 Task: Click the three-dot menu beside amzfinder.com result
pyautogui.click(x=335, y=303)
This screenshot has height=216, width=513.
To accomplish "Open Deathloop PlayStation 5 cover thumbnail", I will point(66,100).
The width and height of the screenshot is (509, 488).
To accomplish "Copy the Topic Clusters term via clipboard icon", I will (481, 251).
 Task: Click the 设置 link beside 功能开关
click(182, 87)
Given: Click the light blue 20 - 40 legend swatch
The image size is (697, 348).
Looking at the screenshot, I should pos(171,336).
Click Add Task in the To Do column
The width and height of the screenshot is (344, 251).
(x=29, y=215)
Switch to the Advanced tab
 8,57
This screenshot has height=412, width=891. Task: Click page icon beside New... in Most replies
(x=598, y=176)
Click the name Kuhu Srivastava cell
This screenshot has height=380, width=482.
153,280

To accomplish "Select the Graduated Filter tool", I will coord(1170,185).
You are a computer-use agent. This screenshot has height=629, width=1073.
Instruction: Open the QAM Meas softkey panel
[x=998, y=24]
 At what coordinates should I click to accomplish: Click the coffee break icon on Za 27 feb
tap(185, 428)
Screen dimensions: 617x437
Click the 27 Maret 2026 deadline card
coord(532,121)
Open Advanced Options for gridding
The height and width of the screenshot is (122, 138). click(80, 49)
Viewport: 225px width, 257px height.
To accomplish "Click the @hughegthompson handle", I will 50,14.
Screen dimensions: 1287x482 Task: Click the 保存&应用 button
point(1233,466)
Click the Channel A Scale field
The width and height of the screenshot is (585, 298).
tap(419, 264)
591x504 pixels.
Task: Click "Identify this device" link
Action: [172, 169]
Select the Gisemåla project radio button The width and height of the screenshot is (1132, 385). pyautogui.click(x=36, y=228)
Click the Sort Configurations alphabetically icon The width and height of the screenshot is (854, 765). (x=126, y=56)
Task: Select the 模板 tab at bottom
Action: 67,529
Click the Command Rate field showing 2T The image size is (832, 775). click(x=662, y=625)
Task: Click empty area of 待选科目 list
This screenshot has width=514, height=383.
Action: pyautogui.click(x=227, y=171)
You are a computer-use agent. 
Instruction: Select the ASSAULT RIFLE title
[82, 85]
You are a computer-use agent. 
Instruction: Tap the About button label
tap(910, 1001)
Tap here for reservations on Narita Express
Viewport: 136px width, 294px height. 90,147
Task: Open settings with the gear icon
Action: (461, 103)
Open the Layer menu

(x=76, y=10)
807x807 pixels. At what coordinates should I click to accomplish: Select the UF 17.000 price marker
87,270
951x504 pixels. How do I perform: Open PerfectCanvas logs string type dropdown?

■ **PROBLEM DESCRIPTION**: Would you restate each of the entries word for word?

■ **ANSWER FOR THIS EXERCISE**:
 Task: Click the three-dot menu beside amzfinder.com result
pyautogui.click(x=335, y=303)
This screenshot has height=216, width=513.
To accomplish "Open Deathloop PlayStation 5 cover thumbnail", I will point(66,100).
The width and height of the screenshot is (509, 488).
To accomplish "Copy the Topic Clusters term via clipboard icon", I will (481, 251).
 Task: Click the 设置 link beside 功能开关
click(182, 87)
Given: Click the light blue 20 - 40 legend swatch
The image size is (697, 348).
Looking at the screenshot, I should pos(171,336).
Click Add Task in the To Do column
The width and height of the screenshot is (344, 251).
(x=29, y=215)
Switch to the Advanced tab
 8,57
This screenshot has height=412, width=891. Task: Click page icon beside New... in Most replies
(x=598, y=176)
Click the name Kuhu Srivastava cell
This screenshot has height=380, width=482.
153,280

To accomplish "Select the Graduated Filter tool", I will coord(1170,185).
You are a computer-use agent. This screenshot has height=629, width=1073.
Instruction: Open the QAM Meas softkey panel
[x=998, y=24]
 At what coordinates should I click to accomplish: Click the coffee break icon on Za 27 feb
tap(185, 428)
Screen dimensions: 617x437
Click the 27 Maret 2026 deadline card
coord(532,121)
Open Advanced Options for gridding
The height and width of the screenshot is (122, 138). click(80, 49)
Viewport: 225px width, 257px height.
To accomplish "Click the @hughegthompson handle", I will 50,14.
Screen dimensions: 1287x482 Task: Click the 保存&应用 button
point(1233,466)
Click the Channel A Scale field
The width and height of the screenshot is (585, 298).
tap(419, 264)
591x504 pixels.
Task: Click "Identify this device" link
Action: [172, 169]
Select the Gisemåla project radio button The width and height of the screenshot is (1132, 385). pyautogui.click(x=36, y=228)
Click the Sort Configurations alphabetically icon The width and height of the screenshot is (854, 765). (x=126, y=56)
Task: Select the 模板 tab at bottom
Action: 67,529
Click the Command Rate field showing 2T The image size is (832, 775). click(x=662, y=625)
Task: Click empty area of 待选科目 list
This screenshot has width=514, height=383.
Action: pyautogui.click(x=227, y=171)
You are a computer-use agent. 
Instruction: Select the ASSAULT RIFLE title
[82, 85]
You are a computer-use agent. 
Instruction: Tap the About button label
tap(910, 1001)
Tap here for reservations on Narita Express
Viewport: 136px width, 294px height. 90,147
Task: Open settings with the gear icon
Action: (461, 103)
Open the Layer menu

(x=76, y=10)
807x807 pixels. At what coordinates should I click to accomplish: Select the UF 17.000 price marker
87,270
951x504 pixels. How do I perform: Open PerfectCanvas logs string type dropdown?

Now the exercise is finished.